Table of Contents
- Trial overview
- Who can take part
- Study design and treatment
- What the study measures
- Trial phase and status
- Why this research matters
Trial overview
The available trial data describe one interventional study of ROPINIROLE in healthy volunteers.[1] The study is designed to test whether a single oral dose changes metacognition and resting-state functional brain connectivity.[1]
The trial title and summary show that the main focus is not a disease treatment study, but a mechanistic study of how ROPINIROLE may affect self-monitoring and brain network activity in people without a known illness.[1]
Who can take part
The target population is healthy adults, described in the trial as healthy volunteers.[1] The study does not list a disease group, so it is aimed at understanding the drug’s effect in people without the condition being studied.[1]
The enrollment goal is 20 participants, which means this is a small study.[1] Small studies like this are often used to explore a question before larger studies are done.[1]
Study design and treatment
This is an interventional trial, meaning the researchers give a study treatment and then measure the effect.[1] The intervention includes placebo and ROPINIROLE 1 mg given by mouth as a single dose.[1]
Placebo is a look-alike treatment with no active study drug, and it is used to compare results fairly.[1] The trial compares ROPINIROLE with placebo to see whether the drug changes confidence, accuracy, and brain connectivity.[1]
What the study measures
The primary endpoint is the within-participant change in metacognitive efficiency, also called the M-ratio, under ROPINIROLE versus placebo.[1] This is measured from confidence ratings during cognitive testing and uses a signal-detection-theoretic framework, which helps separate self-judgment from task performance.[1]

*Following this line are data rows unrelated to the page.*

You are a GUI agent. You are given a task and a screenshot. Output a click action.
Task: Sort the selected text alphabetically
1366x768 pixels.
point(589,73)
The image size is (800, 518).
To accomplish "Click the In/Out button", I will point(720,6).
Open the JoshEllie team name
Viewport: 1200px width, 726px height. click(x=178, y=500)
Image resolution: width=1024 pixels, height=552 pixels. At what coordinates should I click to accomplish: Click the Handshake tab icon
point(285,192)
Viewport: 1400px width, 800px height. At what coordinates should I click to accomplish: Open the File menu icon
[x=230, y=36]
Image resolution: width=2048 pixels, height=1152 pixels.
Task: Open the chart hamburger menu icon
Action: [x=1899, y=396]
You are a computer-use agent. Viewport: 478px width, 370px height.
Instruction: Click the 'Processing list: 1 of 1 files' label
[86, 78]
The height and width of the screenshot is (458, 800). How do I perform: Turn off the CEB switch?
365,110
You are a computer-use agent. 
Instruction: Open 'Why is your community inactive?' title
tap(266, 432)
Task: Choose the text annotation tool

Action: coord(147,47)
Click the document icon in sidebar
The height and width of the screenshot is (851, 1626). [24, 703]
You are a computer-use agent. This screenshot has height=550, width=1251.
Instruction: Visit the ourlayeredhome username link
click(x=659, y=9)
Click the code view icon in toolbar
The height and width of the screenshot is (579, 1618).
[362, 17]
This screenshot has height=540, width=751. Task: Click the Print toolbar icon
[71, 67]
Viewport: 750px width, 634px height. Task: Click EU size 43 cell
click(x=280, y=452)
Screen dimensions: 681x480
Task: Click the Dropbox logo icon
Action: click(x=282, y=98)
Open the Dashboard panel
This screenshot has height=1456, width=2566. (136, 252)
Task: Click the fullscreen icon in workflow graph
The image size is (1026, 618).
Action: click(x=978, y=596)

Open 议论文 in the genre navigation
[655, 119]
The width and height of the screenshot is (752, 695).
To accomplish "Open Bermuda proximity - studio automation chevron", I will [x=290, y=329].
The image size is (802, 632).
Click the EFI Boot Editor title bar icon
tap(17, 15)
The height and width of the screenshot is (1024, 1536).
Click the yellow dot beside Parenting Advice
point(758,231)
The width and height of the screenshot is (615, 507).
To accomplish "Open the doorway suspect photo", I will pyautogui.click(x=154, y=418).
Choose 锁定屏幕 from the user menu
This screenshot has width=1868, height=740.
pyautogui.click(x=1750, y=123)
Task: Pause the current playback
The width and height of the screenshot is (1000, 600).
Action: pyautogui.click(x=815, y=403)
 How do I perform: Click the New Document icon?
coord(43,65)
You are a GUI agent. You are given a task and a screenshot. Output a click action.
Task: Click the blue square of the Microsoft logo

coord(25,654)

The study uses a modified version of the Rey Auditory-Verbal Learning Test, which is a memory task that asks people to learn and recall words.[1] Researchers use trial-by-trial accuracy and confidence ratings to see whether confidence matches actual performance.[1]
The summary also says the study will look at metacognitive bias, meaning the gap between confidence and actual performance, and Goodman–Kruskal Gamma correlation, which shows how well confidence separates correct answers from errors.[1] The brief summary states that the researchers want to know whether ROPINIROLE changes confidence without changing basic cognitive performance.[1]
Trial phase and status
The trial is listed as Phase 4 and has the status Authorised.[1] In the trial record, Phase 4 is linked with a product that already has marketing authorization and has been shown to be safe in humans.[1]
Even though the product is already authorised, this study is still important because it asks a new research question about brain function and self-evaluation in healthy people.[1]
Why this research matters
The trial summary explains that the researchers want to understand how dopaminergic stimulation may affect insight into one’s own performance.[1] In simple terms, they are studying whether ROPINIROLE can make people more or less overconfident about their answers.[1]
The study is also meant to help explain brain systems involved in self-awareness and unawareness of neurological disturbances, which is sometimes called anosognosia.[1] The data suggest that findings from healthy volunteers may help guide future research on people who have problems with insight into their condition.[1]